Tiger mengambil cincin di dalam kotak, menyematkannya di jari manis Miranda dengan perasaan was-was takut cincin itu tidak pas.

Namun, Tiger menghembuskan nafas lega kala keinginannya sesuai harapan. Cincin yang seharusnya diberikan untuk Rihana ternyata pas di jemari Miranda.

Bahkan wanita berambut lurus panjang itu tampak senang bukan main.
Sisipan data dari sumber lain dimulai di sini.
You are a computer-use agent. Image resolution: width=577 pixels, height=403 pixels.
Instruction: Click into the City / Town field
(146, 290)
Dia membolak-balikan telapak tangannya ingin melihat cincin itu dari berbagai sudut.

"Sayang, apakah ini tandanya kamu melamar aku?" tanya Miranda to the point.

Wajah Tiger langsung berubah tanpa ekspresi. Dia terdiam selama beberapa saat.
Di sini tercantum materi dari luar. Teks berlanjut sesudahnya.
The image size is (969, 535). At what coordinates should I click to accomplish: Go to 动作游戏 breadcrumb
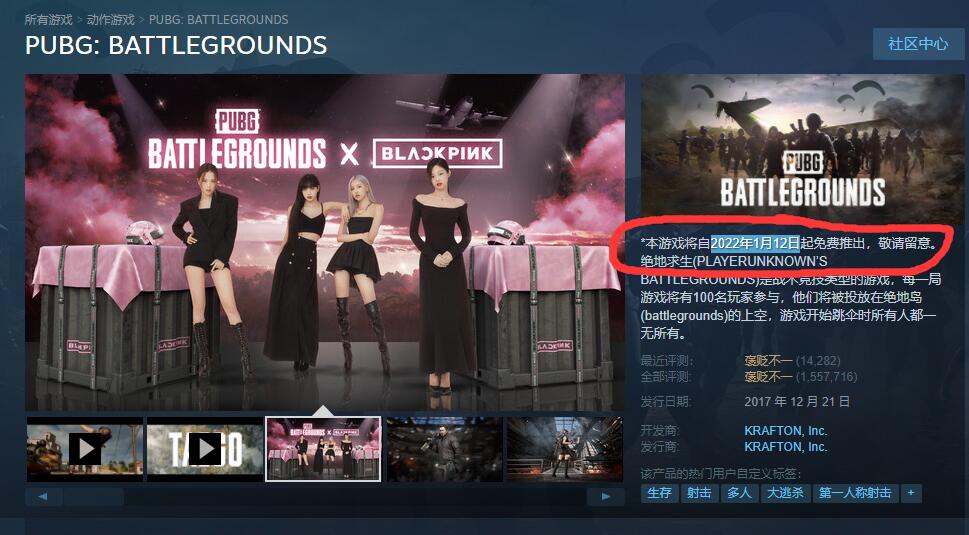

"Tiger," panggil Miranda sambil mengguncangkan bahu Tiger. "Kok kamu diam? Kamu mau melamar aku jadi istri kamu kan?

"Errhmm sebenarnya," Tiger menggaruk tengkuknya yang tidak gatal. Suasana hati Tiger berubah menjadi tidak enak. 

"Sebenarnya apa?" Miranda kembali bertanya dengan raut muka jengkel.

Tiger tersenyum lalu mengusap poni Miranda karena itulah jurus andalannya saat menghadapi wanita yang mulai menunjukan tanda-tanda mengamuk.

"Aku bukan mau melamar kamu sekarang, Sayang. Tapi suatu hari nanti kalau kita memang jodoh pasti kita bakal menikah kok."

"Ck alasan," bantah Miranda. Seketika dia bangkit berdiri. "Kamu pasti punya wanita lain kan? Ayo ngaku!"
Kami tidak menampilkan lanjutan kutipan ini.